## GIVEN TEXT
Seems Atom is popping up everywhere in my world at the moment, after a bit of a quiet period.

Chris J. Davis announced his plans to create an AtomPub client for iPhone. I had a discussion with Rick Cockrum about AtomPub and the metaweblog API, on his blog, which was raised again on the Habari developers list. And then Habari trunk was merged into the AtomPub development branch, because no-one has had a chance to do any work there recently. Well, no-one being me, and I got a poke from freakerz. Better start working on some of those AtomPub tickets.

The Habari developers have done a great job getting AtomPub implemented early on. The AtomPub implementation is now error free, according to the APE, but there are still warnings and it is still partially incomplete. As I see things, these are the outstanding issues that I know about, in no particular order. Each of these should probably be entered as a separate issue in the tracker. As I'm not super familiar with the spec, I've probably missed bits that Habari doesn't support. If any of this is wrong, or it's incomplete, or you think my solution is off, please let me know. [I've posted a similar message to habari-dev.]

Atom and AtomPub share a URL

While this works okay, because Habari uses the presence of authentication details to tell the difference between a request for a feed and a request for an AtomPub service document, it relies on the client sending a correct username and password with the initial request. If the client wants a service document and they don't send authentication, they'll get a feed instead of a 401 authentication challenge.
Solution: Provide a separate URL for the service document, probably /atom/service.

## DATASET ENTRIES

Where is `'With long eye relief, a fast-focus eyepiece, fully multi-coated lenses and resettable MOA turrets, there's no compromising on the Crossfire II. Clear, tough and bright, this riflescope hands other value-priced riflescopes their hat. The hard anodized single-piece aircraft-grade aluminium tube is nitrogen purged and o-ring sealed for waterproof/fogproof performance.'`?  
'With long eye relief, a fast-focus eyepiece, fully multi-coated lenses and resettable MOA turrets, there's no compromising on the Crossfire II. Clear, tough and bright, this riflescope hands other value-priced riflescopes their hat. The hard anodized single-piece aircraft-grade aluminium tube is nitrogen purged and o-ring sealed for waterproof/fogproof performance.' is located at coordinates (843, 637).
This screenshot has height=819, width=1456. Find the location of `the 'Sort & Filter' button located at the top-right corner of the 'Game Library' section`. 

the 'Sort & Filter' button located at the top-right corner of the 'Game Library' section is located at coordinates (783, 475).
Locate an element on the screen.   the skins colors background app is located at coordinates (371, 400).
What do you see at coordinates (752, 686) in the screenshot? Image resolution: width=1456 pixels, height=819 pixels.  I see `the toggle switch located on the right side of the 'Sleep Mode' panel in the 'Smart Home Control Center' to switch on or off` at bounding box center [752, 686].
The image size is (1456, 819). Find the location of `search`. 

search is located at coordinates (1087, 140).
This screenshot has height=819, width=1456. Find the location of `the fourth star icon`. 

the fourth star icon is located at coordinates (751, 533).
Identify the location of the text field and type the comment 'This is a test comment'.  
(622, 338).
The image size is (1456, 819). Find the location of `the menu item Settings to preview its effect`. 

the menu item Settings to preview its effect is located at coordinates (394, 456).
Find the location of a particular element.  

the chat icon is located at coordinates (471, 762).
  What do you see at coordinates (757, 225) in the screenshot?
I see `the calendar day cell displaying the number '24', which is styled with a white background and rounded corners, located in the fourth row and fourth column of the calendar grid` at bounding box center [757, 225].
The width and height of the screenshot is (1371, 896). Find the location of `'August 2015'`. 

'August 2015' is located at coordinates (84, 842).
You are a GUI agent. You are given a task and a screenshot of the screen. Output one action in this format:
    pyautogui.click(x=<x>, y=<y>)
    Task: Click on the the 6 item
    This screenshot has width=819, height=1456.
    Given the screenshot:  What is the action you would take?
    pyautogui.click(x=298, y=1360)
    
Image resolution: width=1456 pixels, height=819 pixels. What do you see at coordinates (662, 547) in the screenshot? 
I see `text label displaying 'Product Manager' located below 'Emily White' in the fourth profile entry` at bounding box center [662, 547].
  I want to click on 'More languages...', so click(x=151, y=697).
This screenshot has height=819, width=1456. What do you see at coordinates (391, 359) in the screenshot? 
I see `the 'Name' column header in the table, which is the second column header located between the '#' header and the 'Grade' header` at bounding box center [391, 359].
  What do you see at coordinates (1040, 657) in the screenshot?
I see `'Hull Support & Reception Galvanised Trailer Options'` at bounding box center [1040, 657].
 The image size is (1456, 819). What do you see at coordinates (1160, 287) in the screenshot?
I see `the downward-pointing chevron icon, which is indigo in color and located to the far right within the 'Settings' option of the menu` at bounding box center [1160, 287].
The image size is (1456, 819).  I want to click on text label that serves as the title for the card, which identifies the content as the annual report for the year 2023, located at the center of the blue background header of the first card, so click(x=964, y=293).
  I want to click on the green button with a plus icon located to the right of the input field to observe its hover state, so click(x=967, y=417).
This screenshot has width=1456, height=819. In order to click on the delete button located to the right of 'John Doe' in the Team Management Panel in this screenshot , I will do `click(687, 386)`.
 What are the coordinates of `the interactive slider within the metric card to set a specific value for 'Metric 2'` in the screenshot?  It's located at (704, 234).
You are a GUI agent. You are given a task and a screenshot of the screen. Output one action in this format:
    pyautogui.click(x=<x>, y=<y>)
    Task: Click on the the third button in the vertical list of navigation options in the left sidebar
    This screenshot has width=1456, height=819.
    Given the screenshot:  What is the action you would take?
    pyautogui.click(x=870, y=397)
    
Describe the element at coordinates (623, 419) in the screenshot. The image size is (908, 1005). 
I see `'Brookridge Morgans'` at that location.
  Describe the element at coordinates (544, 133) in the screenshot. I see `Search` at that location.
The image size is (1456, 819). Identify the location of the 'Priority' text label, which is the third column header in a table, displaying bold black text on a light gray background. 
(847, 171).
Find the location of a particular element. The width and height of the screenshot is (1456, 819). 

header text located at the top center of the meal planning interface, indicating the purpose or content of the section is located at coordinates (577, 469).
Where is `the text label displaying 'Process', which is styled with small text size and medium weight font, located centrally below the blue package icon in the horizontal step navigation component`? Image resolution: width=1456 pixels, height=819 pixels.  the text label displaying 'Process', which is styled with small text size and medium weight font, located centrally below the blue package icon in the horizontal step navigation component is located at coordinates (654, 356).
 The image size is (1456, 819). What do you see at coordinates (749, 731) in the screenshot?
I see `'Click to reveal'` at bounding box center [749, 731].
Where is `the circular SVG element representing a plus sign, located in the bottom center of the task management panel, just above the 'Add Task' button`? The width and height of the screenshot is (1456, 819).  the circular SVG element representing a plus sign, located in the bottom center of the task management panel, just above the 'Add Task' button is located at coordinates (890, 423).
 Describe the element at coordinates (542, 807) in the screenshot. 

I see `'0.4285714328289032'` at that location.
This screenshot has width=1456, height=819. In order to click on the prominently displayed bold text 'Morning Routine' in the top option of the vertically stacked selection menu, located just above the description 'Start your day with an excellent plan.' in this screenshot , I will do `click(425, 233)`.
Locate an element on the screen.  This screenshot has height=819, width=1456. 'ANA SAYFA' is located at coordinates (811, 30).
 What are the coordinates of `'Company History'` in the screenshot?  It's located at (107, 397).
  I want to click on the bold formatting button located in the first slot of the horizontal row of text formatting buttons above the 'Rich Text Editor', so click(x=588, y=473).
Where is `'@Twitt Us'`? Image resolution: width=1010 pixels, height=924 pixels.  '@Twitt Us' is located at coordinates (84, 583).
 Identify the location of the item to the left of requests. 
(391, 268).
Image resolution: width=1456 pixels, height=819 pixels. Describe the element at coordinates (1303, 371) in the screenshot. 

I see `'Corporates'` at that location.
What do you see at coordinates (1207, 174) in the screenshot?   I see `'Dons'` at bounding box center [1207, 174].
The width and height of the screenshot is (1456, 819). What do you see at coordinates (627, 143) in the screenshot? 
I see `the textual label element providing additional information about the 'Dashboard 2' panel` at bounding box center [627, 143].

## EXERCISE
Transcribe the passage of the Habari AtomPub post verbatim, starting with "Chris J. Davis" and ending after "those AtomPub tickets.".

## RESPONSE TO THE EXERCISE
Chris J. Davis announced his plans to create an AtomPub client for iPhone. I had a discussion with Rick Cockrum about AtomPub and the metaweblog API, on his blog, which was raised again on the Habari developers list. And then Habari trunk was merged into the AtomPub development branch, because no-one has had a chance to do any work there recently. Well, no-one being me, and I got a poke from freakerz. Better start working on some of those AtomPub tickets.